En un juego un tanto borgeano, aparecen entradas inéditas para el pensamiento kantiano como “Tango” o poco desarrolladas en otros trabajos similares, como “Mujer”. ¿Qué los llevó a la inclusión de estos términos?
–La entrada “Mujer” procura subsanar una carencia en algunos diccionarios antiguos, como el de Samuel Mellin, un trabajo fundamental aparecido en once volúmenes entre 1796 y 1802 con el título Encyclopädisches Wörterbuch der kritischen Philosophie. Con esa misma intención ampliamos la entrada “Niño”, que estaba tratada más brevemente en esos diccionarios. Con respecto a la entrada “Tango”, tengo que hacer una confesión, o mejor, varias confesiones. Es sabido que el tango se desarrolla en el Río de la Plata en la segunda mitad del siglo XIX y que, por tanto, no podría haber sido conocido por Kant. De ahí la primera confesión: esa entrada es un chiste. Es, hay que decirlo, el único chiste que nos hemos permitido en todo el diccionario. La segunda confesión es: para quien conoce el corpus kantiano, el lugar al que remite la entrada “Tango” (la Antropología Goldhauer, ed. académica, tomo XXV, página 1751) se revela como inexistente. No hay tal “Antropología Goldhauer”, ni tiene tantas páginas el tomo XXV de la edición académica de las obras de Kant. En 1998, Diana Maffía, Gastón Burucúa, Alberto Moretti y yo inventamos al filósofo Ernst Goldhauer y lo dotamos de una filosofía completa, con su lógica, su teoría del conocimiento, su moral, su metafísica y su historia. Aquello se publicó en las actas ficticias de un Simposio: Presencia de Ernst Goldhauer. La Biblioteca Nacional tiene el correspondiente ejemplar.

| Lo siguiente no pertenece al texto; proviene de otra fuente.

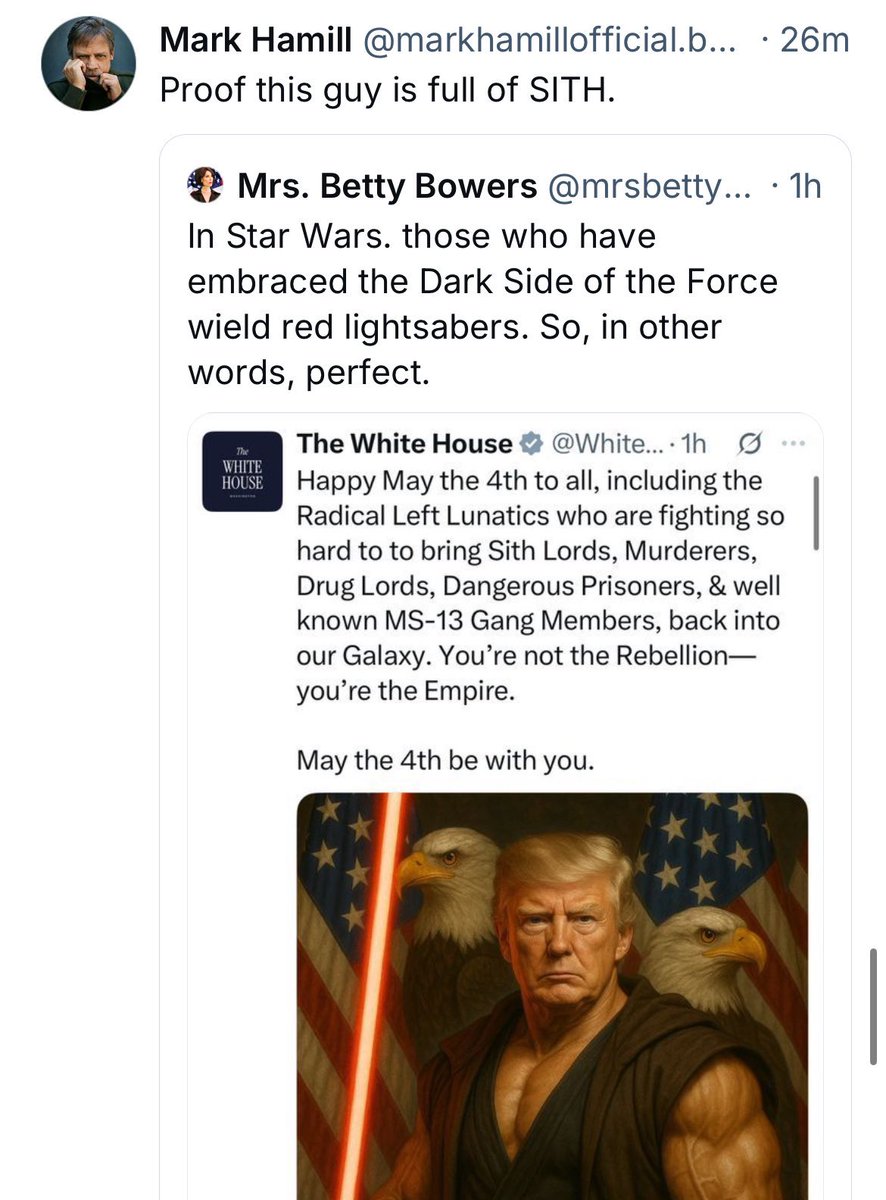Click the White House verified checkmark badge
This screenshot has height=1200, width=886.
pos(534,443)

Ernst Goldhauer viene a ser, así, el responsable de la entrada “Tango” en nuestro diccionario. Insisto en que se trata del único chiste presente en nuestro diccionario; espero que no les haga perder credibilidad a las otras entradas.
La letra gótica
Foucault señala en su revisión de la respuesta a Kant frente a la pregunta “¿Qué es la Ilustración?” que el filósofo de Königsberg estaba llevando adelante una indagación acerca de su contexto. Proponía, para decirlo con las palabras del francés, una “ontología del presente”. Quizás ese sea el rasgo más interesante de todo el pensamiento kantiano: su minuciosidad nace de un intento real y efectivo por entender el tiempo y el lugar que le ha tocado vivir, tarea que ningún filósofo, por más aparentemente ajeno a su contexto que parezca, puede rechazar de plano.

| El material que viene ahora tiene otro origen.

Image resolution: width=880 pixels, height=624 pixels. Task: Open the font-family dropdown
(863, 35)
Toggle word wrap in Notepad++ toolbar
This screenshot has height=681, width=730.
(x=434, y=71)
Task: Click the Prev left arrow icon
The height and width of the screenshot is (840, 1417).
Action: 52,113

¿Se podría pensar una tradición estrictamente nacional de la recepción de la obra de Kant?
–En sus páginas autobiográficas, cuenta Alberdi que había estudiado a Kant en la universidad. Probablemente haya leído el texto sobre filosofía del Derecho. Alejandro Korn leía a Kant en alemán y lo expuso en varias publicaciones. Borges cuenta que no consiguió entender el texto de la Crítica de la razón pura y que recurrió a la filosofía de Schopenhauer, que le sirvió de introducción. Hubo, a comienzos del siglo XX, una sociedad kantiana argentina, pero no duró mucho tiempo. La historia del kantianismo temprano en estas tierras la ha contado el profesor Jorge Dotti en un bello libro de 1992: La letra gótica. La recepción de Kant en Argentina, desde el romanticismo hasta el treinta.

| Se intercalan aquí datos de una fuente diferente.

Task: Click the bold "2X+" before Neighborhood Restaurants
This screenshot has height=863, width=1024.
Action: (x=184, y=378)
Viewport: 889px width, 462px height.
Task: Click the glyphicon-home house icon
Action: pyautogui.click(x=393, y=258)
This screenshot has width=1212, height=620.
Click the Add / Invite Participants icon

Con gran alegría tengo que decir que nuestro país tiene un lugar destacado en la investigación del pensamiento kantiano. Nos destacamos especialmente en el ámbito de la lengua española, pero también en el ámbito internacional. Algunos de los autores del diccionario han publicado trabajos en Kant-Studien, que es la revista más importante sobre esos asuntos y es extremadamente exigente en la admisión de contribuciones. Otros han sido invitados a dar clases en la Sorbona, en Gante, en varias universidades de España, de Brasil, de Chile. Con frecuencia nos invitan a exponer en congresos o a dar conferencias en universidades. En fin, nos hemos hecho cierto renombre ya antes de la publicación del diccionario.
¿Considera que el desarrollo de la filosofía y las ciencias ha dejado obsoleta a una parte del pensamiento kantiano?
–Es probable que varios aspectos del kantianismo hayan quedado superados porque dependían de circunstancias históricas que ya no están. Pero hay muchos otros aspectos en los que la filosofía kantiana señala con agudeza y precisión metas de desarrollo que todavía no han sido alcanzadas. Y entre ellas hay que mencionar aquí la lúcida denuncia kantiana del colonialismo; el establecimiento de límites de la razón especulativa, lo que implica la renuncia a cualquier ideología que, con apariencia racional, pretenda imponer principios presuntamente absolutos. Y la fundamentación de la validez de las ciencias naturales, junto con el correspondiente señalamiento de un ámbito inaccesible para la ciencia, aunque no menos verdadero que ésta.
Muchos filósofos actuales se plantean viviendo un contexto en donde el tiempo de la filosofía está cerrado, y lo único que se puede hacer es repetir los textos canónicos o hacer una suerte de estudio filológico de esos trabajos. ¿Es la filosofía todavía un discurso que puede aportar algo a nuestro presente?
–Por mi parte, creo que los filósofos del pasado tienen algo importante que decir; y que la apropiación de ellos, aunque sea por medio de un estudio filológico, nos permite ejercer, nosotros ahora, un pensamiento viviente que es mucho más que repetición mecánica. Hace ya algunos siglos, Bernardo de Chartres respondió a esta cuestión diciendo que, con respecto a los grandes filósofos, nosotros, las personas comunes, nos comportamos como enanos que se subieran a los hombros de gigantes. Desde allí podemos contemplar cosas que serían inaccesibles a nuestra pequeñez. La filosofía no ha llegado a su fin, ni puede hacerlo. Ella es la más útil y la más inútil de las ciencias. Es la más inútil, porque no tiene ninguna aplicación práctica considerable, ni produce ningún beneficio que se pueda medir. Pero es la más útil e imprescindible, porque ella es la que, con sus preguntas, nos hace humanos. Y como esa tarea de llegar a ser humanos es interminable y está siempre socavada por nuestra propia estupidez y bestialidad, resulta que no podemos renunciar a la filosofía, ni podemos ponerle término. Es verdad que nuestras propias limitaciones, las deficiencias de nuestra inteligencia y de nuestros conocimientos, no nos permiten avanzar tanto como quisiéramos en el planteo de las preguntas y respuestas filosóficas. Pero para eso tenemos a los grandes del pasado, que nos ayudan.